Trotz steter russischer Attacken Konjunktur in der Ukraine zieht spürbar an
06.09.2023, 16:40 Uhr Artikel anhören
Obwohl die russischen Streitkräfte ihre wahllosen Angriffe nach wie vor fortführen, erstarkt die ukrainische Wirtschaft.
(Foto: picture alliance/dpa/ukrin)
Die großangelegte Invasion der Kreml-Truppen lässt die Wirtschaft der Ukraine im vergangenen Jahr massiv einbrechen. Obwohl die Lage weiter schlecht ist, gibt es einen Lichtblick: Die Konjunktur zieht wieder deutlich an. Selbst wenn der Krieg endet, könnten massiv Arbeitskräfte fehlen.
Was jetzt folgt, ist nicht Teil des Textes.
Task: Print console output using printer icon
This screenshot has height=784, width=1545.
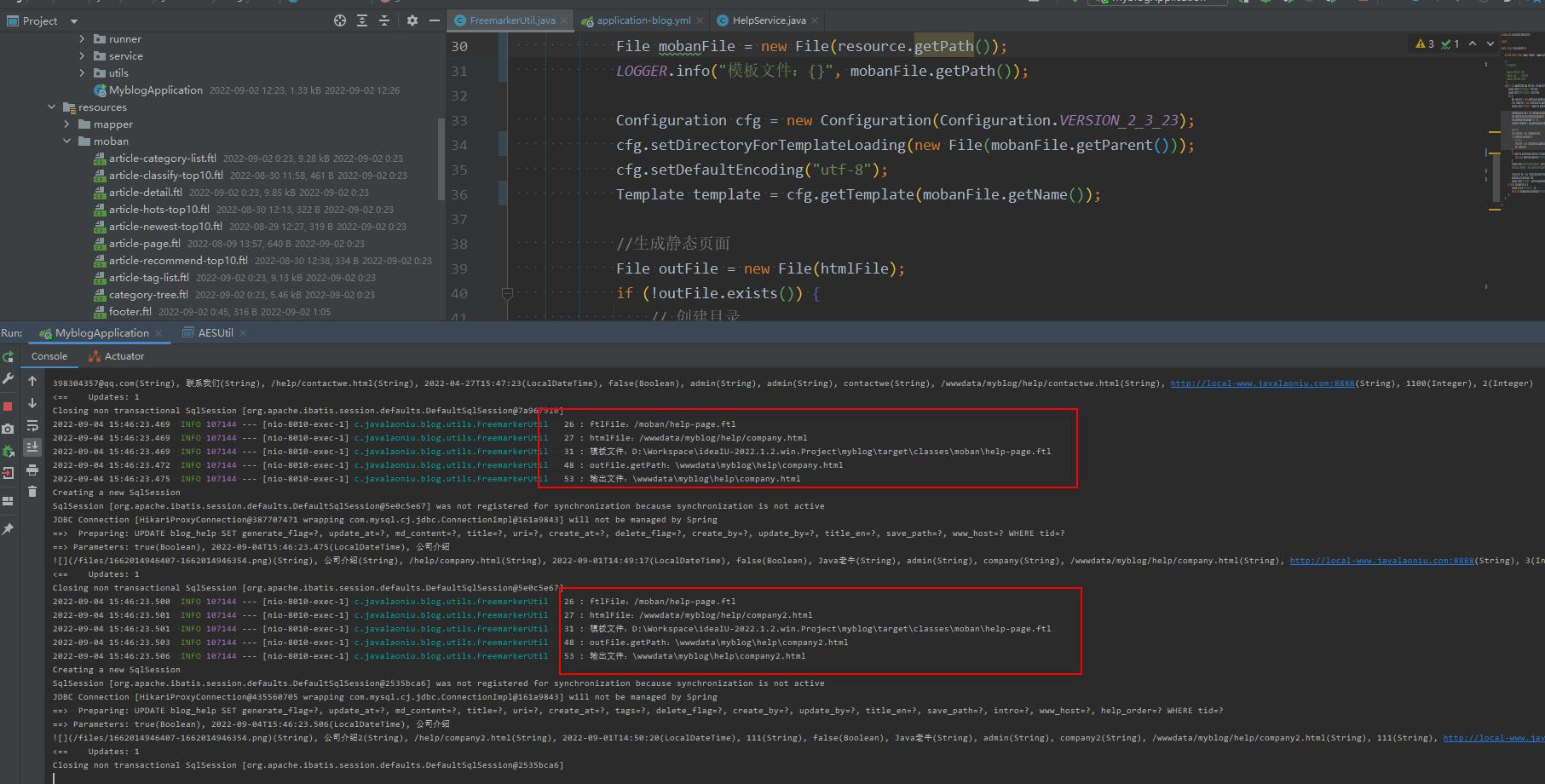Action: (x=32, y=470)
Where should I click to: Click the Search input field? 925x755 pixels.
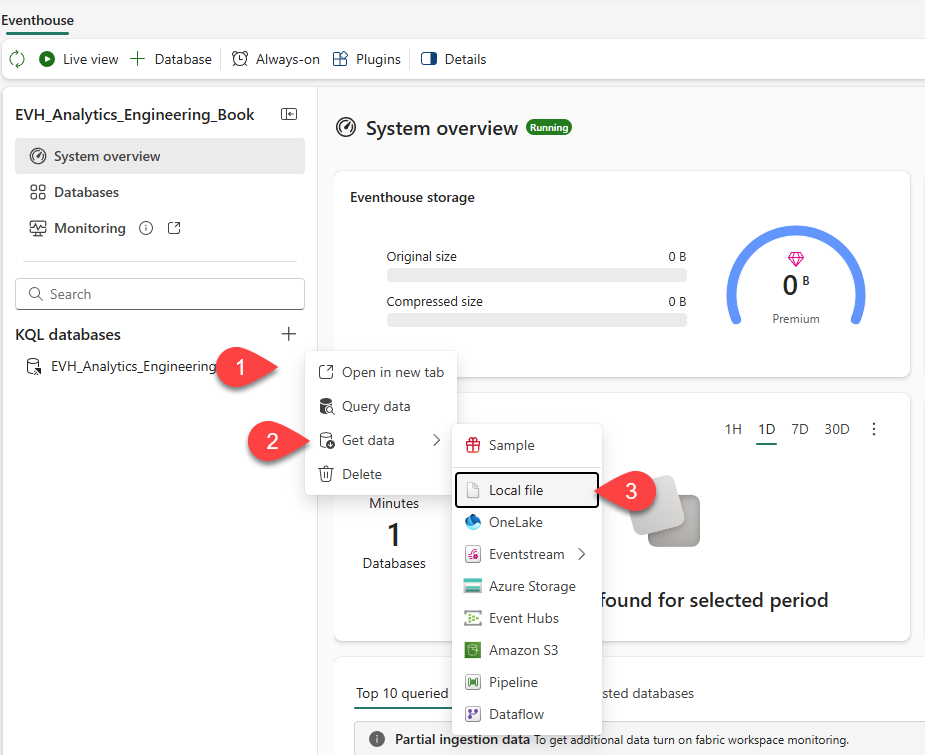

Nach dem kriegsbedingten Einbruch 2022 ist die ukrainische Wirtschaft in diesem Jahr bisher spürbar gewachsen. Das Bruttoinlandsprodukt (BIP) kletterte in den ersten sieben Monaten im Vergleich zum Vorjahr um 2,2 Prozent, wie das Wirtschaftsministerium in Kiew mitteilte. Die Wirtschaft beginne sich nach einem wegen des russischen Angriffs extrem schwierigen Jahr 2022 zu erholen. Nach dem Überfall Russlands war das BIP im vorigen Jahr um rund ein Drittel geschrumpft und damit so stark wie noch nie in den mehr als 30 Jahren ukrainischer Unabhängigkeit.
Die Zahl der Unternehmer sei inzwischen höher als noch vor dem Krieg, erklärte die stellvertretende Wirtschaftsministerin Nadija Bigun. "Wir haben positive Nachrichten - die ukrainische Wirtschaft erholt sich und die Zahl der registrierten Unternehmer wächst." Davon gebe es seit Mitte des Sommers nun etwa zwei Millionen. "Das Wirtschaftswachstum ist für uns sehr wichtig, weil wir mit den Steuereinnahmen der Unternehmen unsere Streitkräfte finanzieren."
Die trotz aller Widrigkeiten vergleichsweise gut laufende Wirtschaft veranlasste die Regierung dazu, ihre Konjunkturprognosen für dieses Jahr zu verbessern. Die ukrainische Zentralbank erhöhte ihre Schätzung für einen BIP-Anstieg von zwei auf 2,9 Prozent und geht davon aus, dass sich das Wachstum im nächsten Jahr auf 3,5 Prozent beschleunigt. Die westlichen Kreditgeber der Ukraine sind jedoch vorsichtiger. So erwartet die Weltbank 2023 nur plus 0,5 Prozent.
Viele Menschen ergreifen auch 2023 die Flucht
Eine Belastung stellt für das Land wohl nach wie vor die ins Ausland abwandernde Bevölkerung dar - wenngleich es im Gegenzug auch Rückkehrer gibt. Laut der ehemaligen Sprecherin des ukrainischen Präsidenten Selenskyj, Julija Mendel, fliehen nach wie vor viele Menschen aus der Ukraine.
Sie teilte kürzlich im Kurznachrichtendienst X mit: "Die Situation mit den Flüchtlingen verbessert sich nicht. In der ersten Hälfte des Jahres 2023 ist die Zahl der ukrainischen Flüchtlinge im Ausland um 300.000 bis 500.000 gestiegen." Dies seien die Folgen des lang anhaltenden Krieges, der Zwangsmobilisierung und der schlechten wirtschaftlichen Lage, in der sich die Ukraine trotz des diesjährigen Wirtschaftswachstums immer noch befindet.
Es gibt zudem Sorgen, dass viele Menschen nicht in ihre Heimat zurückkehren werden - auch wenn der Krieg eines Tages endet. Eine Studie aus Deutschland ergab beispielsweise, dass von den Anfang des Jahres befragten Kriegsflüchtlingen aus der Ukraine 44 Prozent angaben, "für immer" oder "noch einige Jahre" in der Bundesrepublik bleiben zu wollen.